What the task requires:
Your output should be the entries below, from the first line up to and including the line with "Mute the player volume icon", reproduced exactly and with no other lines.

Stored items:
■ ■ ■ ■ ■ ■ ■
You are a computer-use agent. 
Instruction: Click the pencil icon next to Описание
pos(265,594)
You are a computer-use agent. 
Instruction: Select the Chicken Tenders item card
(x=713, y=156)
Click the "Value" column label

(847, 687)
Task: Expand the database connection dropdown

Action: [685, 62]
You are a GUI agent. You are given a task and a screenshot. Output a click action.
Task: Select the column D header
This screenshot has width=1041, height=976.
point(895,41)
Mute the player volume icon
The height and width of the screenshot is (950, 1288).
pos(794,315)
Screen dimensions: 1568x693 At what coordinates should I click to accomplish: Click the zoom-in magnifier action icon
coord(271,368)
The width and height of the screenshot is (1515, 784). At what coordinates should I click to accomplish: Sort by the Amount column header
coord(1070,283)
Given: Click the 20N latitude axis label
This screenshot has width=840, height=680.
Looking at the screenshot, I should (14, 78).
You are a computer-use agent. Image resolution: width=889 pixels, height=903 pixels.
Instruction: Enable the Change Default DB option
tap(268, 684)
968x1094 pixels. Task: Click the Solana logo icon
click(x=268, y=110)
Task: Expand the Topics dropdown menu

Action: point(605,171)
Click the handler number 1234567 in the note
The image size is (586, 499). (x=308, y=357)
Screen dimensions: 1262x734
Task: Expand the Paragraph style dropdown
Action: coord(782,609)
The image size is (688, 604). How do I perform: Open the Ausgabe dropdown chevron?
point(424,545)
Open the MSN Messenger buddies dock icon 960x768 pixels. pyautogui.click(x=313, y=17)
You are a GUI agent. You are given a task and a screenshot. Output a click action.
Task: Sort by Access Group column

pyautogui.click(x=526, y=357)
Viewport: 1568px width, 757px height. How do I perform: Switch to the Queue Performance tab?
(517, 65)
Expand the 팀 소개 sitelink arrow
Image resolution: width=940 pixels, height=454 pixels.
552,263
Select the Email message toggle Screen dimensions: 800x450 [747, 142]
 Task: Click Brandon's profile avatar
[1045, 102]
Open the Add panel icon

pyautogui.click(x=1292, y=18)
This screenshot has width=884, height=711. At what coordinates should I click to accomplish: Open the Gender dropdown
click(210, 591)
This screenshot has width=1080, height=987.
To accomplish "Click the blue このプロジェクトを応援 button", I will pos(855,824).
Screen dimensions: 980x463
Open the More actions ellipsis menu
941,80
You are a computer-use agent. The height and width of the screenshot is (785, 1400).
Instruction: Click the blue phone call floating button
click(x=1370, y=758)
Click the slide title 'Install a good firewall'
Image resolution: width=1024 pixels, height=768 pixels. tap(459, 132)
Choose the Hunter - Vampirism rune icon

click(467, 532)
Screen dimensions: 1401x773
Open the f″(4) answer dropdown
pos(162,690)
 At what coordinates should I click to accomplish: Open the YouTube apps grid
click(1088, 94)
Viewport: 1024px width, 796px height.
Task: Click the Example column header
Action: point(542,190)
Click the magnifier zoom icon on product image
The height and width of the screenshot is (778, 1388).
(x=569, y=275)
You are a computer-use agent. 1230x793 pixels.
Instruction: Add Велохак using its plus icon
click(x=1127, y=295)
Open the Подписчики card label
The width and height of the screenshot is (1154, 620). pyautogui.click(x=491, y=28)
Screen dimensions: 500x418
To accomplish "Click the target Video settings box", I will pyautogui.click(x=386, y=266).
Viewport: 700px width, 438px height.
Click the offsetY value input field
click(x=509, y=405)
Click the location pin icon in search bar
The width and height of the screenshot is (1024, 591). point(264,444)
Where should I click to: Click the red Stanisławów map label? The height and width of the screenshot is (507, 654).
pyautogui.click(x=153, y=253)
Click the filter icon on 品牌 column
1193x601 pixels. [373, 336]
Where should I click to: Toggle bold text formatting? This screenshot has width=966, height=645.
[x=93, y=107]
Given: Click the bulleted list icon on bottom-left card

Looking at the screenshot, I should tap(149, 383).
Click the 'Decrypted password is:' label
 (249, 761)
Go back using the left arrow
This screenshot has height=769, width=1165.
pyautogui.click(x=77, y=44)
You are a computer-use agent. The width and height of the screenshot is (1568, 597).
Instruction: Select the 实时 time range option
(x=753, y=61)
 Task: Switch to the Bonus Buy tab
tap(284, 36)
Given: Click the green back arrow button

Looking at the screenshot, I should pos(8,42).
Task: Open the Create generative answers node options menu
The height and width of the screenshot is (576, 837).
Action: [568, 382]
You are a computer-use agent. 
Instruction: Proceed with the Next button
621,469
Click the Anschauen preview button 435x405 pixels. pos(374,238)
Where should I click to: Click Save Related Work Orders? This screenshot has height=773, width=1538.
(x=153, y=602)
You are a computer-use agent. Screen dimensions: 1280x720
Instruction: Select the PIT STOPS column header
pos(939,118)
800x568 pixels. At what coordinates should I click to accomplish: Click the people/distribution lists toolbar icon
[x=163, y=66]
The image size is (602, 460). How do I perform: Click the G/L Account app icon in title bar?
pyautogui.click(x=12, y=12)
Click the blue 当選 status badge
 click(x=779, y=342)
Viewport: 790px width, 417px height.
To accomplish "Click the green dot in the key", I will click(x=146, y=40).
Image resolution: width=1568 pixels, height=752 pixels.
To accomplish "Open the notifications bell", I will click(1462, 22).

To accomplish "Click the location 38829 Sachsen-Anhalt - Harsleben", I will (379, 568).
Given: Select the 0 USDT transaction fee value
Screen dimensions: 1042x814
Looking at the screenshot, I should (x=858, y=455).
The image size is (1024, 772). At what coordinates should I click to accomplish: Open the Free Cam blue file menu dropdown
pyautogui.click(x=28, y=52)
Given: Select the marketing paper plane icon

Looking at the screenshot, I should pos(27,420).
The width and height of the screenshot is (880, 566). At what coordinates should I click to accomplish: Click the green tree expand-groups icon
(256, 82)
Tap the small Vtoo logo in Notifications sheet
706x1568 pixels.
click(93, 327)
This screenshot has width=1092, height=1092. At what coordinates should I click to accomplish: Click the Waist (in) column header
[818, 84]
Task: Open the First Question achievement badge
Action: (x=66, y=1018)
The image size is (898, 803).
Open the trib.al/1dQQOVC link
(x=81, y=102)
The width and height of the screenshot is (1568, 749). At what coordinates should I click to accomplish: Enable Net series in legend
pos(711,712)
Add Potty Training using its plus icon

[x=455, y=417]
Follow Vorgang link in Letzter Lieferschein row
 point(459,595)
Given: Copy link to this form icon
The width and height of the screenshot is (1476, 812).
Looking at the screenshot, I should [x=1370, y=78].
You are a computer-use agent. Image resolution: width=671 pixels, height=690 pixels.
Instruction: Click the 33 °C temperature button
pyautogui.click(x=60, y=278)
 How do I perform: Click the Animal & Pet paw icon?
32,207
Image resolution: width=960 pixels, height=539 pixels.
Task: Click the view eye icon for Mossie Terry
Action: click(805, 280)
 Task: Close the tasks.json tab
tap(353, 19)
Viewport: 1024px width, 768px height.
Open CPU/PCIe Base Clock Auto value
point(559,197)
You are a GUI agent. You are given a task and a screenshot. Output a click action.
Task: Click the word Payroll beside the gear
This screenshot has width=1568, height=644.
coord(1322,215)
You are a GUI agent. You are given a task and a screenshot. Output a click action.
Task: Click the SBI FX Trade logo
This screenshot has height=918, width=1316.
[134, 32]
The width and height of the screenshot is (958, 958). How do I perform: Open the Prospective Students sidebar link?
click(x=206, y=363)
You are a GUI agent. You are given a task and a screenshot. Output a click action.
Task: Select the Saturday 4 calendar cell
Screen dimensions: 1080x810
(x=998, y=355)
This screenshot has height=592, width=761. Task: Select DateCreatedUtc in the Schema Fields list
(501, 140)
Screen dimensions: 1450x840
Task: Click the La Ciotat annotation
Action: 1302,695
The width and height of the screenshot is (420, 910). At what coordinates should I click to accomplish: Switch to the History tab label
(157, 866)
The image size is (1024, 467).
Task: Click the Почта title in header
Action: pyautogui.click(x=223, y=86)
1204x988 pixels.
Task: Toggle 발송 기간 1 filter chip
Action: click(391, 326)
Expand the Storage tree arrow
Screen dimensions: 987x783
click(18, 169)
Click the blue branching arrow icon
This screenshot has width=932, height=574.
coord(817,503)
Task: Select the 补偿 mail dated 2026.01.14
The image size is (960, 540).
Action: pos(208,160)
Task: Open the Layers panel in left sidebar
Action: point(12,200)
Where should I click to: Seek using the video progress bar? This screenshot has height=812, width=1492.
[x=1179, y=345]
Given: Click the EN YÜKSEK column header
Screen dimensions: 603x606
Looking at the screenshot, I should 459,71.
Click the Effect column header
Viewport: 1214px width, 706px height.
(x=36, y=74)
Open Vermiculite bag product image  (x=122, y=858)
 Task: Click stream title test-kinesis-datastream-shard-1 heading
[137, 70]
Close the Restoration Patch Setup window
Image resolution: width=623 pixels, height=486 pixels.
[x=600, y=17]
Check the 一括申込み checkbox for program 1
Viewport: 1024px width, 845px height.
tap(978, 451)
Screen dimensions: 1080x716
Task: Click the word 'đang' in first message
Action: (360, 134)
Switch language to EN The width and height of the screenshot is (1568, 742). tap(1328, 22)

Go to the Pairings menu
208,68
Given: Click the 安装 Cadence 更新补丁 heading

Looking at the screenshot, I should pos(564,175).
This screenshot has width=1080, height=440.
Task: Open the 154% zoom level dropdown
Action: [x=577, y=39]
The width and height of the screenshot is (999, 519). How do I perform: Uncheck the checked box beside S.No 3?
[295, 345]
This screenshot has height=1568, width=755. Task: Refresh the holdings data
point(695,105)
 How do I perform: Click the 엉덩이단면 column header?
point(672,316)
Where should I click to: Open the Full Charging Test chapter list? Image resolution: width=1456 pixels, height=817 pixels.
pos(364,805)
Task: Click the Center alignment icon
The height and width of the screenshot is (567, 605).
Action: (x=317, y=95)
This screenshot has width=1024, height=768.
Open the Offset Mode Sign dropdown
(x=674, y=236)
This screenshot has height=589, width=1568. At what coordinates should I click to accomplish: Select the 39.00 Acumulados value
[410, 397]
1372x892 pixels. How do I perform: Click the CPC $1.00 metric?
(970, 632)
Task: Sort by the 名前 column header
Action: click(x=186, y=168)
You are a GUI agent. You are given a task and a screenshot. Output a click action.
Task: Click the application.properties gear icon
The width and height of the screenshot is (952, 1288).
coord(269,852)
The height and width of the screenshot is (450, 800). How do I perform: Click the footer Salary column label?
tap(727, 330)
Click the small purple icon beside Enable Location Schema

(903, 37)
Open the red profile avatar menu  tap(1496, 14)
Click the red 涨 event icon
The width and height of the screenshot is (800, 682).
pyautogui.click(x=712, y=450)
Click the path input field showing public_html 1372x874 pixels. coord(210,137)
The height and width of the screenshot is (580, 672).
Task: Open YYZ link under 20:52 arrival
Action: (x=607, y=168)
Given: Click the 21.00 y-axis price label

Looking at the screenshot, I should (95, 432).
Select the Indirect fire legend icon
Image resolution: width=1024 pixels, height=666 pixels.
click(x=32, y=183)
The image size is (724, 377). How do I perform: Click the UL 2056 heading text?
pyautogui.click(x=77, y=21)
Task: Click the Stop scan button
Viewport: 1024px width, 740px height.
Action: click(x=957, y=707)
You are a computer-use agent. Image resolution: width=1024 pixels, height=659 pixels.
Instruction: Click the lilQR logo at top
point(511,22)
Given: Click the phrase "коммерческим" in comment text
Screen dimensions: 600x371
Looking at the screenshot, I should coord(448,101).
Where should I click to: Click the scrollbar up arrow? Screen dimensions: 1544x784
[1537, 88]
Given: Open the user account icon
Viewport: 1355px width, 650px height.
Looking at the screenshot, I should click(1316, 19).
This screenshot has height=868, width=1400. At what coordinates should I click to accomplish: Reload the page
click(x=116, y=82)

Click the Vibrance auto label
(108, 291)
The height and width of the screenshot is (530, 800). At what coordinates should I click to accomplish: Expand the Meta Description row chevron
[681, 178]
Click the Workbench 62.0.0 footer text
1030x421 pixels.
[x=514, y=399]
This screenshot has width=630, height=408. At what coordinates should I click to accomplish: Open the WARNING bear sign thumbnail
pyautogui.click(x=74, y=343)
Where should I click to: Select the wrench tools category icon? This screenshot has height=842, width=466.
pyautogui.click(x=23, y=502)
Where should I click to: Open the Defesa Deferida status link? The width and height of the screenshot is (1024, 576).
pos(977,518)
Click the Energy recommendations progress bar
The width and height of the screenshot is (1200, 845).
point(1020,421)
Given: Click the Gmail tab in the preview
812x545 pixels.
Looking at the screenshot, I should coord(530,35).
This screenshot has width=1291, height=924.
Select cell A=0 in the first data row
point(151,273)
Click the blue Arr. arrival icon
■ ■ ■ ■ ■ ■ ■
Result of the exercise:
You are a computer-use agent. 
Instruction: Click the pencil icon next to Описание
pos(265,594)
You are a computer-use agent. 
Instruction: Select the Chicken Tenders item card
(x=713, y=156)
Click the "Value" column label

(847, 687)
Task: Expand the database connection dropdown

Action: [685, 62]
You are a GUI agent. You are given a task and a screenshot. Output a click action.
Task: Select the column D header
This screenshot has width=1041, height=976.
point(895,41)
Mute the player volume icon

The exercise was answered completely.